§ **Source material**:
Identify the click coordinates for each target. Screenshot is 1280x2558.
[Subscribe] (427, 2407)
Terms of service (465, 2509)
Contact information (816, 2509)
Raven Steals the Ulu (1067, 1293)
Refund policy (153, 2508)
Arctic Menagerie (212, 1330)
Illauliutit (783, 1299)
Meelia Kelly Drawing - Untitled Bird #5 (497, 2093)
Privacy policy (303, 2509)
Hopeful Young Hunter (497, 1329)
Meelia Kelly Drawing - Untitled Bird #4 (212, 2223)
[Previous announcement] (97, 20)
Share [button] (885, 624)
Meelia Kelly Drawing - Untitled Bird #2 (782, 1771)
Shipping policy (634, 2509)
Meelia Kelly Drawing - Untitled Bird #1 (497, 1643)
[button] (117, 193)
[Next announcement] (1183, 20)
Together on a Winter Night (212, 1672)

§ **Exercise directions**:
Begin at the line containing "Hopeful Young Hunter (497, 1329)" and reproduce every line through the last one in the records above, exactly.

§ **Answer for this exercise**:
Hopeful Young Hunter (497, 1329)
Meelia Kelly Drawing - Untitled Bird #4 (212, 2223)
[Previous announcement] (97, 20)
Share [button] (885, 624)
Meelia Kelly Drawing - Untitled Bird #2 (782, 1771)
Shipping policy (634, 2509)
Meelia Kelly Drawing - Untitled Bird #1 (497, 1643)
[button] (117, 193)
[Next announcement] (1183, 20)
Together on a Winter Night (212, 1672)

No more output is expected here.